Search code examples
cudagpgputhrust

How to reorder subarrays of fixed size inside a big 1D array in Thrust


I have 100000 arrays that are stored in a big 1D array. The size of each array is L =1000 and are ordered in descending order order.

Each array is divided in m=5 segments.(S1,S2,S3,S4,S5) For example :

A1=[S1,S2,S3,S4,S5]
A2=[S1,S2,S3,S4,S5]
A3=[S1,S2,S3,S4,S5]
…
A100000=[S1,S2,S3,S4,S5]

Here an example of the big container array is as follows: enter image description here

My question is :

For each window of w=10 arrays (for example) I want to reorganize the 10 arrays as follows: Put the segments S1 of each of these 10 arrays first, after that put S2 segments , S3 segments …. Hereunder an example with w =6 : enter image description here

As information L , m and w are parameters that may take on different values.

Is there a fast way to do it with Thrust ?


Solution

  • the methodology will be very similar to what is described here.

    1. construct a map vector (i.e. sequence produced by iterator) which will map input to output. We will use a thrust::counting_iterator to provide an ordinal sequence 0, 1, 2,..., and then construct the map iterator using a thrust::transform_iterator. The challenge is creating the correct arithmetic for the operation passed to the transform iterator. The code below is commented extensively to explain that.
    2. pass that map vector, via a thrust::permutation_iterator, to thrust::copy_n. Note that sometimes good advice is to not copy data. If you are only using this "transformed view" of the data once, then just pass that permutation iterator to whatever thrust algorithm you are using once, rather than actually copying the data. If you need to use the "transformed view" of the data many times, it may be more efficient to copy it once.

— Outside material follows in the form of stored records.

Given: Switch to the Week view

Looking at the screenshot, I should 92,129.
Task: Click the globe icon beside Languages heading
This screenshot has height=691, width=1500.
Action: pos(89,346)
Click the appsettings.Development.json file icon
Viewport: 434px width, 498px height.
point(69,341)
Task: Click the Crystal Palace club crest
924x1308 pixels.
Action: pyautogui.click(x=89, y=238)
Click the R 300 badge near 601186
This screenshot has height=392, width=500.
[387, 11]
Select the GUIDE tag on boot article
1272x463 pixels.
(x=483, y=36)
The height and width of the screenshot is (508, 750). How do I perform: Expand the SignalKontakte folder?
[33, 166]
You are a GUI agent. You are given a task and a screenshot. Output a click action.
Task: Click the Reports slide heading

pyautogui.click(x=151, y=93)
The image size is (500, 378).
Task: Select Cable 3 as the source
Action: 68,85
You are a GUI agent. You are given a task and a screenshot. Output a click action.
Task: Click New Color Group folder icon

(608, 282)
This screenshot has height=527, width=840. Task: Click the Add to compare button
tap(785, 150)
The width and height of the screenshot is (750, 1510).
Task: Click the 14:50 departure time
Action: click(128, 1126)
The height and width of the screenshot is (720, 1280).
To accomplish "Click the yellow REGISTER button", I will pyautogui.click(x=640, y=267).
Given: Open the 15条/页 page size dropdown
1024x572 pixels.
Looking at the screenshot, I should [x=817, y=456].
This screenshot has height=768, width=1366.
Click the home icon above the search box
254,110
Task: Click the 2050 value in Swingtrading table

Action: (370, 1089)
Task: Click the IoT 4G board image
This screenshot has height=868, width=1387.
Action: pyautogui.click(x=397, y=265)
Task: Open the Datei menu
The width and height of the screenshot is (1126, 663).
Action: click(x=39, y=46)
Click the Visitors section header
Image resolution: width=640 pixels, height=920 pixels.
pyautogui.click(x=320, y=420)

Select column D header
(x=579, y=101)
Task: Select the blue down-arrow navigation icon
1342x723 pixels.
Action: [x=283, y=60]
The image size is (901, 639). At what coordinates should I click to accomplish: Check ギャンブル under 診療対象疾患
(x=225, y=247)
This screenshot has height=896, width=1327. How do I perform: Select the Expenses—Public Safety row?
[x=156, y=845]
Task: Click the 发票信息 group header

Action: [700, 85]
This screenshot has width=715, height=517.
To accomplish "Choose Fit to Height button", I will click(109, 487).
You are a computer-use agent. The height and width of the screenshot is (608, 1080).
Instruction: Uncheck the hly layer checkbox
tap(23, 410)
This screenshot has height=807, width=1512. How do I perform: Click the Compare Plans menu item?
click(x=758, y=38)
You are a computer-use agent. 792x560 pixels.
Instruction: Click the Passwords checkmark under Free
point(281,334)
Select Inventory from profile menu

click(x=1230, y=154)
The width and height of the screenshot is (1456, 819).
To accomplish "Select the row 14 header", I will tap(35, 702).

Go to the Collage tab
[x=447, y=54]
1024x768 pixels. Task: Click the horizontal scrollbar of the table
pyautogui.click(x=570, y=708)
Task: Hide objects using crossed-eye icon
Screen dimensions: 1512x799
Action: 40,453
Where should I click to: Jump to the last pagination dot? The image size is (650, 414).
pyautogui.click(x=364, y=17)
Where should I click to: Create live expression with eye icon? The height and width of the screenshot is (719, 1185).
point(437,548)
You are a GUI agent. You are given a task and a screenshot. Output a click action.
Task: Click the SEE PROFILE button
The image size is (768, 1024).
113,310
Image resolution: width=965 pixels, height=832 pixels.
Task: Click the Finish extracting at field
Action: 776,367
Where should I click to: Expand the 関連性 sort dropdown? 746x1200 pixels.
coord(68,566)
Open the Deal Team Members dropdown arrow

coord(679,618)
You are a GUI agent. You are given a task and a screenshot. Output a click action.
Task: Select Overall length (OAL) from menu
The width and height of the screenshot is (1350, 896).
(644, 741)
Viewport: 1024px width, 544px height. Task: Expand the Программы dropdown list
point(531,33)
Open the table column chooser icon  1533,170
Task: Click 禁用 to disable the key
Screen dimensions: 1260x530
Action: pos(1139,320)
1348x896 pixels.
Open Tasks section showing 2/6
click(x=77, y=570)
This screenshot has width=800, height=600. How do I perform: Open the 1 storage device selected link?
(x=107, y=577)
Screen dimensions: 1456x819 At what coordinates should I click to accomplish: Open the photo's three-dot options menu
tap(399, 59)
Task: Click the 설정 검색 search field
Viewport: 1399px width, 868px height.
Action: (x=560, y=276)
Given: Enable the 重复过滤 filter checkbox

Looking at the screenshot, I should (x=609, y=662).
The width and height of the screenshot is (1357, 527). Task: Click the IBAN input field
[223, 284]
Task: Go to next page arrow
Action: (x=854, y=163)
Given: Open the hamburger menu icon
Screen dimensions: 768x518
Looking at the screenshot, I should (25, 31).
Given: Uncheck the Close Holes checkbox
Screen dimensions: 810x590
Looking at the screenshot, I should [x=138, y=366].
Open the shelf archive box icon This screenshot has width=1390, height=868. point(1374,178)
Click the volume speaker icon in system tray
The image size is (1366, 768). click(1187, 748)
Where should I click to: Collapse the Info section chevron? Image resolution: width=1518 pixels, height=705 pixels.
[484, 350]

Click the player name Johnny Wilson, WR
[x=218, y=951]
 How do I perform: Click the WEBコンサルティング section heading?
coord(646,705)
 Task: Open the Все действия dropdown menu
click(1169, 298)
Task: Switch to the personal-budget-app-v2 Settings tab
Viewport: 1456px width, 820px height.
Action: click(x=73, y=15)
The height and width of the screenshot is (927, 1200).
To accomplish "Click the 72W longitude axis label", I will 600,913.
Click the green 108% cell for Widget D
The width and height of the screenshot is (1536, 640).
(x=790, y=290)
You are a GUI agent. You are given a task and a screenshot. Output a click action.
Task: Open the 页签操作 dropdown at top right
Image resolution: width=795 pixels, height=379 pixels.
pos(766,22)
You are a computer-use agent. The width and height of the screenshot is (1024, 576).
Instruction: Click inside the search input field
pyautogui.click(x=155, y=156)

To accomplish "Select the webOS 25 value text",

    Here is a worked example:

    $ cat t5.cu
    #include <thrust/sequence.h>
    #include <thrust/iterator/permutation_iterator.h>
    #include <thrust/iterator/transform_iterator.h>
    #include <thrust/iterator/discard_iterator.h>
    #include <thrust/device_vector.h>
    #include <thrust/copy.h>
    #include <iostream>
    
    typedef int dtype;  // data type
    typedef int itype;  // indexing type - change to size_t if L*m*s > int
    const itype s = 3;  // segment_width
    const itype m = 2;  // number of segments per sub-array
    const itype L = 4;  // number of sub-arrays per array
    const itype w = 2;  // width of group (# of sub-arrays) for segment reordering
    // S1 S1 S2 S2 S1 S1 S2 S2
    //  0  1  2  6  7  8  3  4  5  9 10 11 12 13 14 18 19 20 15 16 17 21 22 23
    
    using namespace thrust::placeholders;
    
    int main(){
    // we require data that consists of L*m*s elements
    // we also require L to be whole-number divisible by w
      thrust::device_vector<dtype> d_data(L*m*s);
      thrust::device_vector<dtype> d_result(L*m*s);
      thrust::sequence(d_data.begin(), d_data.end());
    // we will build up the necessary map iterator progressively
    // we will start with an target_index sequence i =              0, 1, 2, 3, 4, 5, ... which defines the location in the target vector
    // seg_idx    (position within a segment) = i%s                 0, 1, 2, 0, 1, 2, ...
    // which_seg  (which segment within sub-array) = (i/(w*s))%m    0, 0, 0, 0, 0, 0, 1, ...
    // which_sub  (which sub-array in group) = (i/s)%w              0, 0, 0, 1, 1, 1, 0, ...
    // which_grp  (which group in array) = i/(w*s*m)                0, 0, 0, 0, 0, 0, 0, 0, 0, 0, 0, 0, 1 ...
    // map index = which_grp*group_width + which_sub*subarray_width + which_seg*segment_width + seg_idx
    // map index = (i/(w*s*m))*(w*s*m) + ((i/s)%w)*(s*m) + ((i/(w*s))%m)*s + i%s
      thrust::copy_n(thrust::make_permutation_iterator(d_data.begin(), thrust::make_transform_iterator(thrust::counting_iterator<itype>(0), (_1/(w*s*m))*(w*s*m) + ((_1/s)%w)*(s*m) + ((_1/(w*s))%m)*s + _1%s)), L*m*s, d_result.begin());
      thrust::copy(d_result.begin(), d_result.end(), std::ostream_iterator<dtype>(std::cout, ","));
      std::cout << std::endl;
    }
    $ nvcc -o t5 t5.cu
    $ ./t5
    0,1,2,6,7,8,3,4,5,9,10,11,12,13,14,18,19,20,15,16,17,21,22,23,
    $
    

    Note that if the overall data length (L*m*s) is greater than what can be held in a int quantity, then the above code would have to be refactored to use size_t instead of int for the itype typedef.